- [What this task involves]
Copy the rows word for word, starting at the line with "Click the inspect element picker icon" and continuing through the final line of the rows. Leave the pictures out of your copy.

- [The data]
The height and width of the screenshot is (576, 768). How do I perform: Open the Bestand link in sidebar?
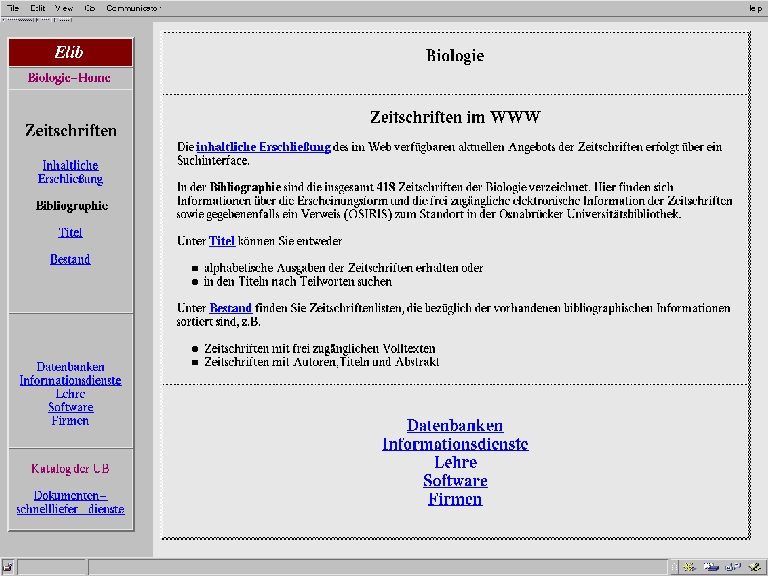[70, 259]
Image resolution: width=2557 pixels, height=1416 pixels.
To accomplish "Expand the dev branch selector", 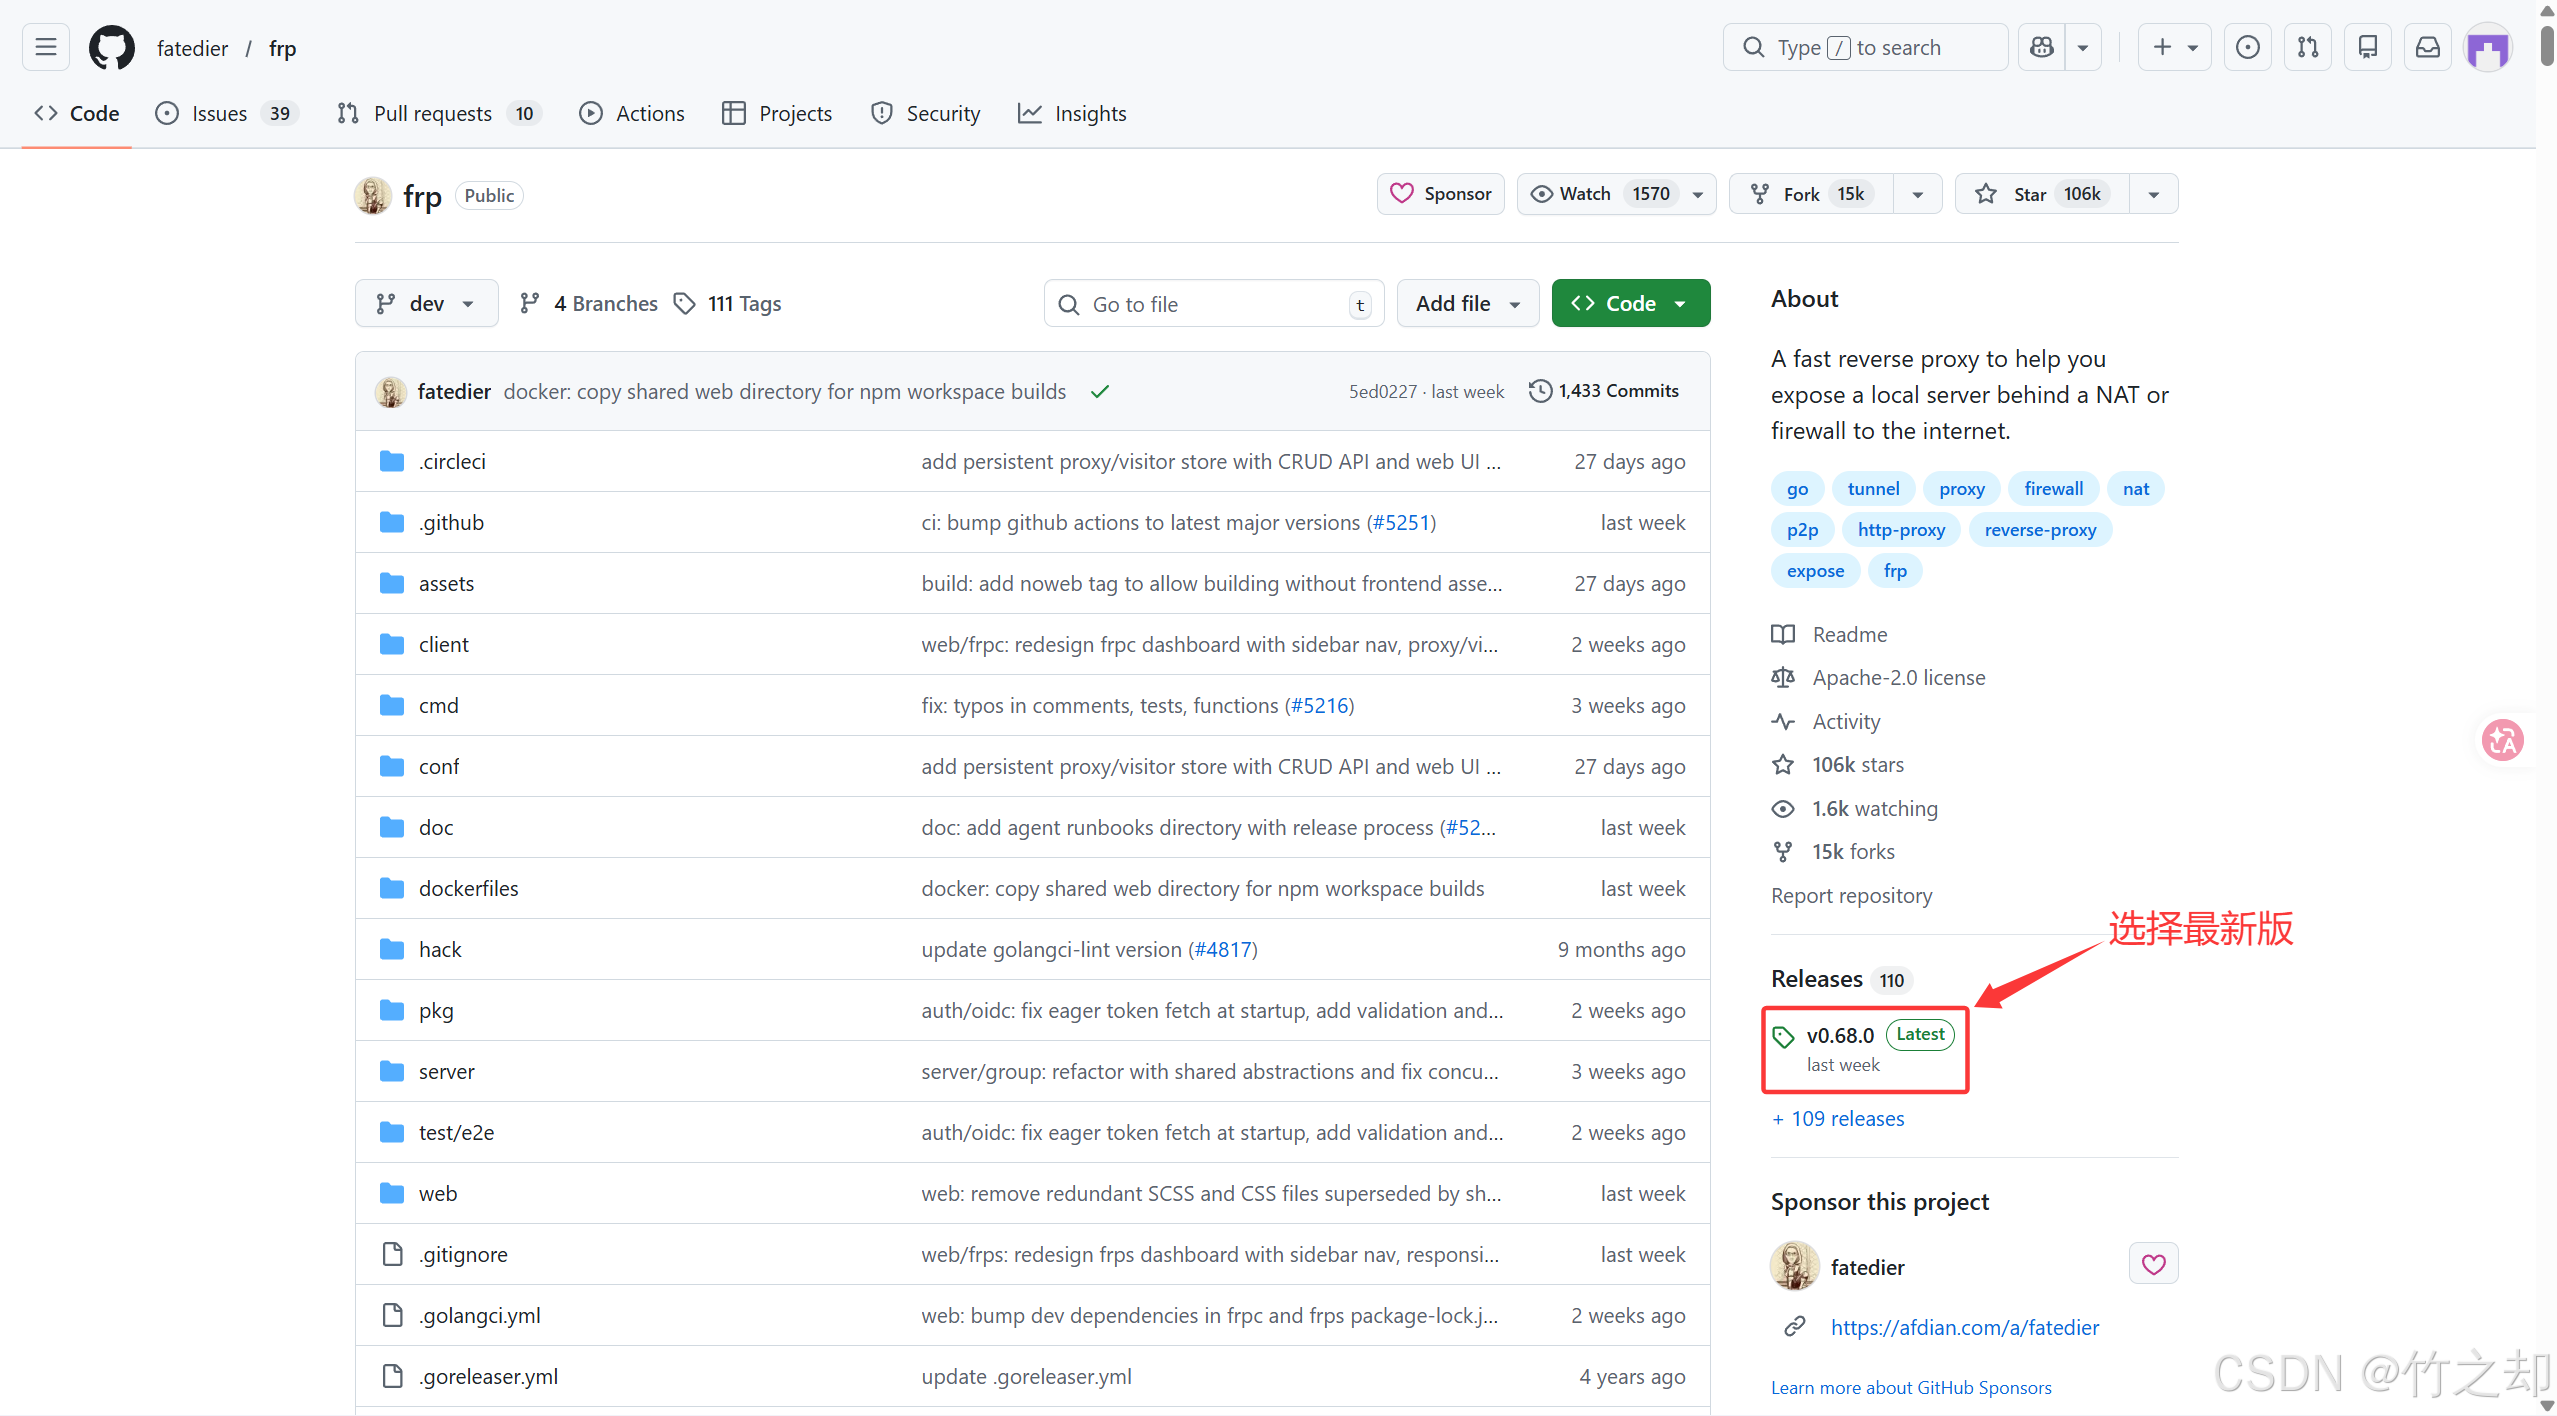I will tap(426, 304).
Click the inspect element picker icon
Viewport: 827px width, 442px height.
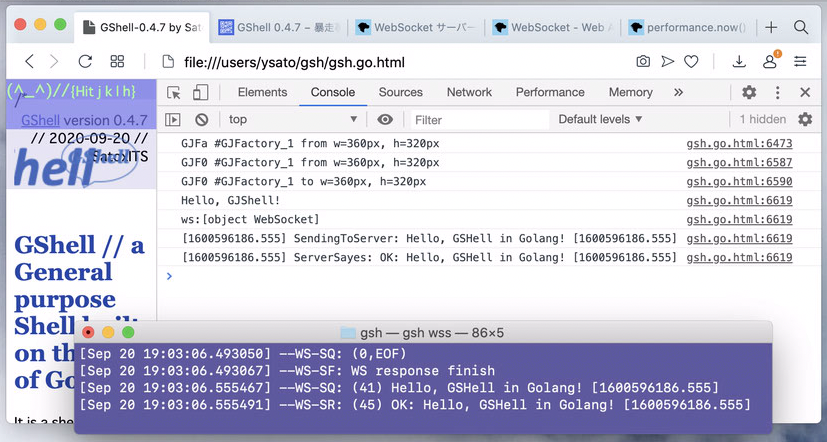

- [Written solution]
Click the inspect element picker icon
Viewport: 827px width, 442px height.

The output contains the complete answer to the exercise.